═══ Exercise text ═══
Purpose of the Study:

  • To develop novel fluorescent indicators for visualizing dynamic cell-cell contacts.
  • To enable simultaneous monitoring of contact dynamics, cytoskeletal assembly, and intracellular signaling.
  • To provide tools for studying cell-cell contact-mediated processes in living cells.

Main Methods:

  • Development of two fluorescent indicators: Gachapin and Gachapin-C.
  • Utilizing Gachapin for visualizing both static and dynamic cell contacts.
  • Employing multiplexed imaging with Gachapin and spectrally distinct indicators.
  • Using Gachapin-C for single-component contact visualization.

Main Results:

  • Gachapin successfully visualizes static and dynamic cell-cell contacts.
  • Multiplexed imaging with Gachapin allows simultaneous observation of contact dynamics, cytoskeletal assembly, and signaling.
  • Gachapin-C simplifies contact visualization, enabling monitoring of contacts within a single cell.
  • Formation and disruption of neuronal process contacts can be visualized.

Conclusions:

  • Gachapin and Gachapin-C are valuable tools for studying dynamic cell-cell contacts.
  • These indicators provide deeper insights into cell-cell contact-mediated processes.
  • The developed tools facilitate research in cell communication and fundamental biological processes.
═══ Data provided ═══
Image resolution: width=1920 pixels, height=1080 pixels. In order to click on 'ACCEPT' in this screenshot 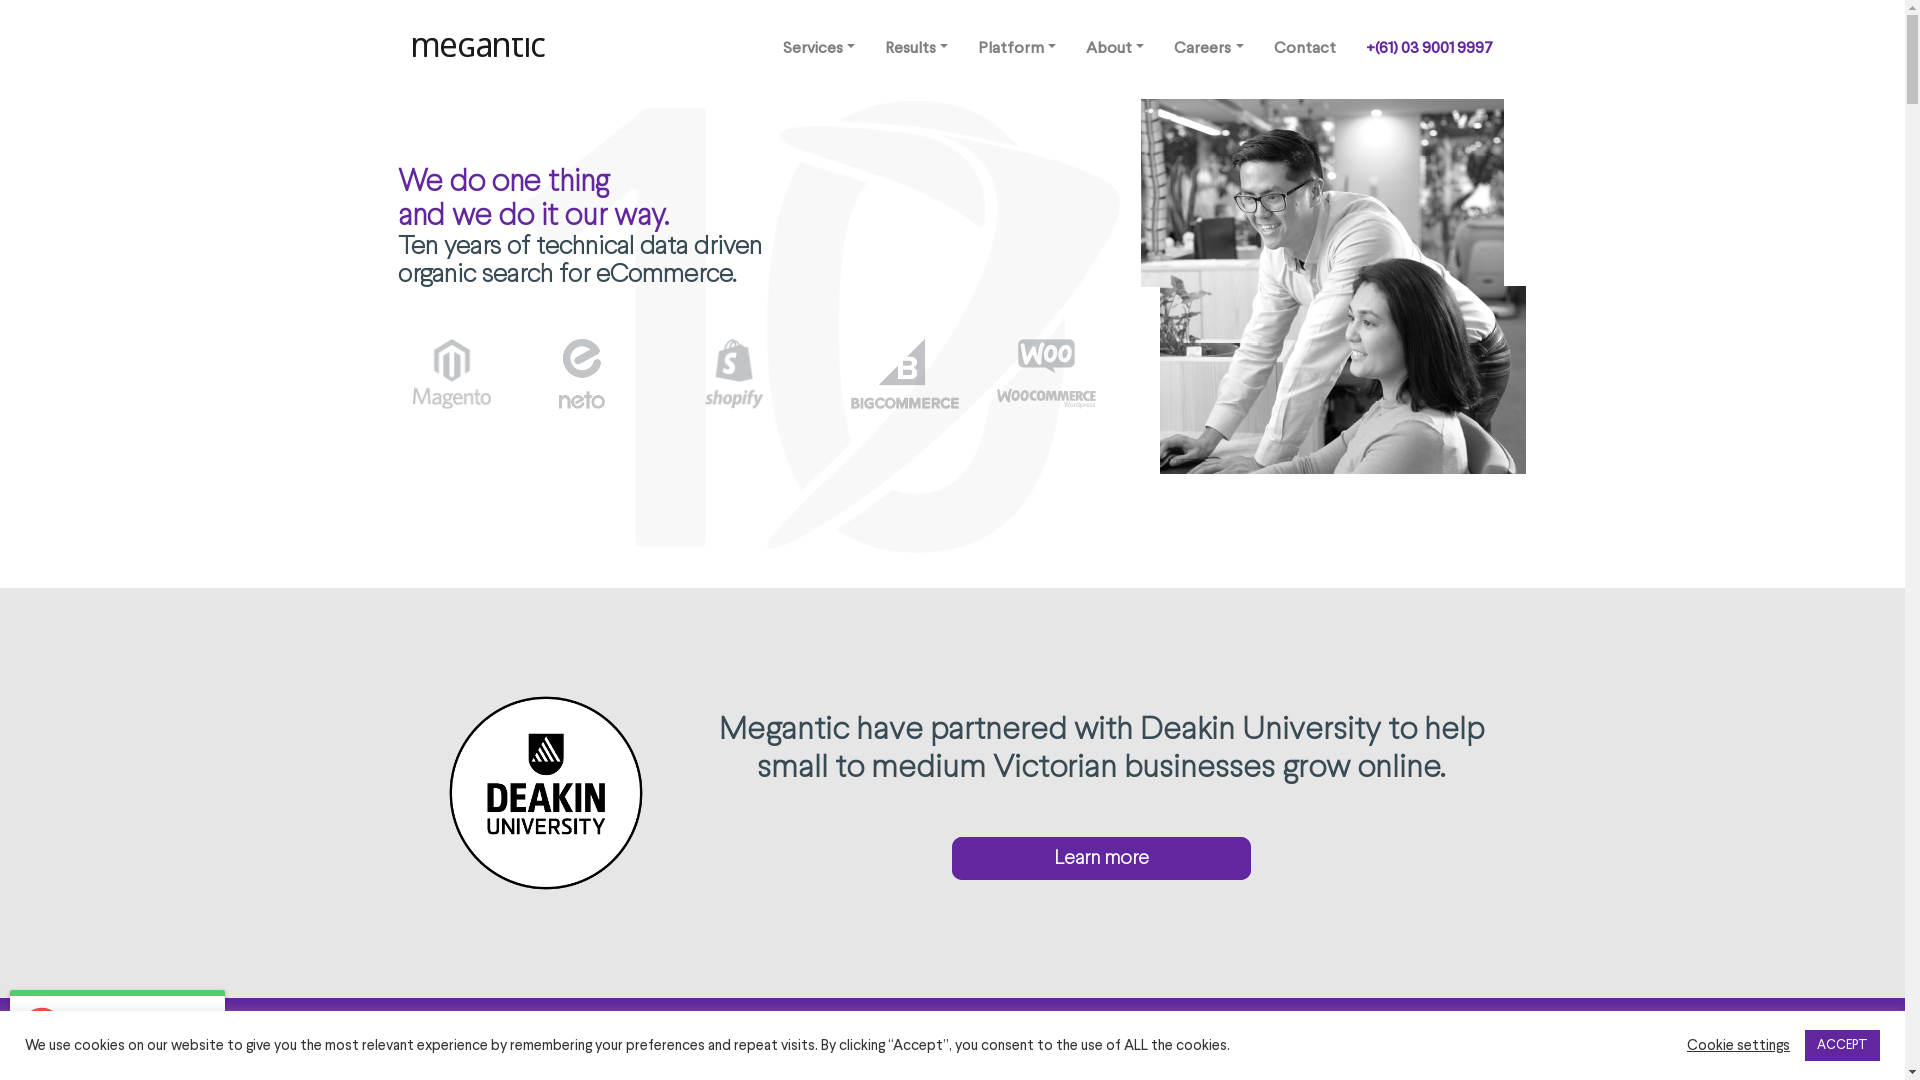, I will do `click(1841, 1044)`.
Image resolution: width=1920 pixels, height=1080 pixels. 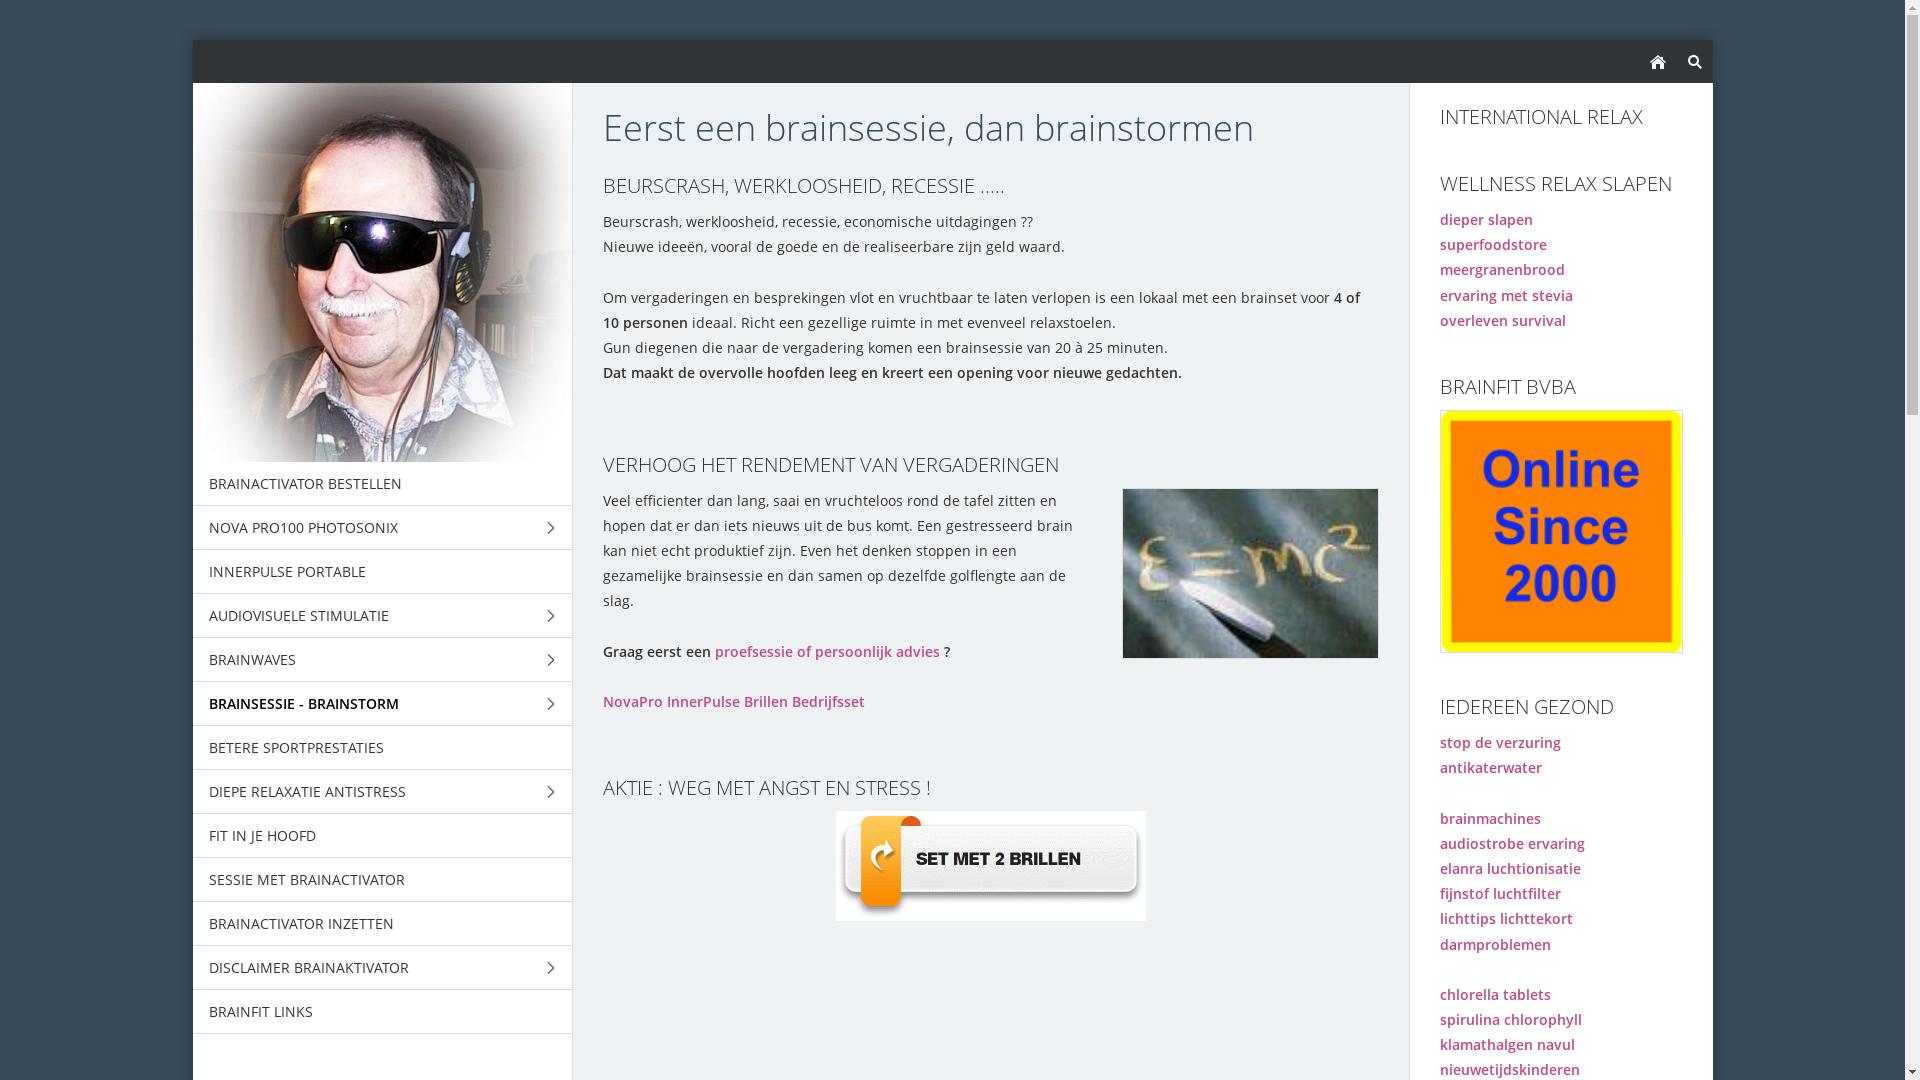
═══
## [Work required]
Reproduce the portion of the Gachapin study summary starting at "Purpose of the" and ending at "Gachapin and Gachapin-C.", word for word.

## [Task result]
Purpose of the Study:

  • To develop novel fluorescent indicators for visualizing dynamic cell-cell contacts.
  • To enable simultaneous monitoring of contact dynamics, cytoskeletal assembly, and intracellular signaling.
  • To provide tools for studying cell-cell contact-mediated processes in living cells.

Main Methods:

  • Development of two fluorescent indicators: Gachapin and Gachapin-C.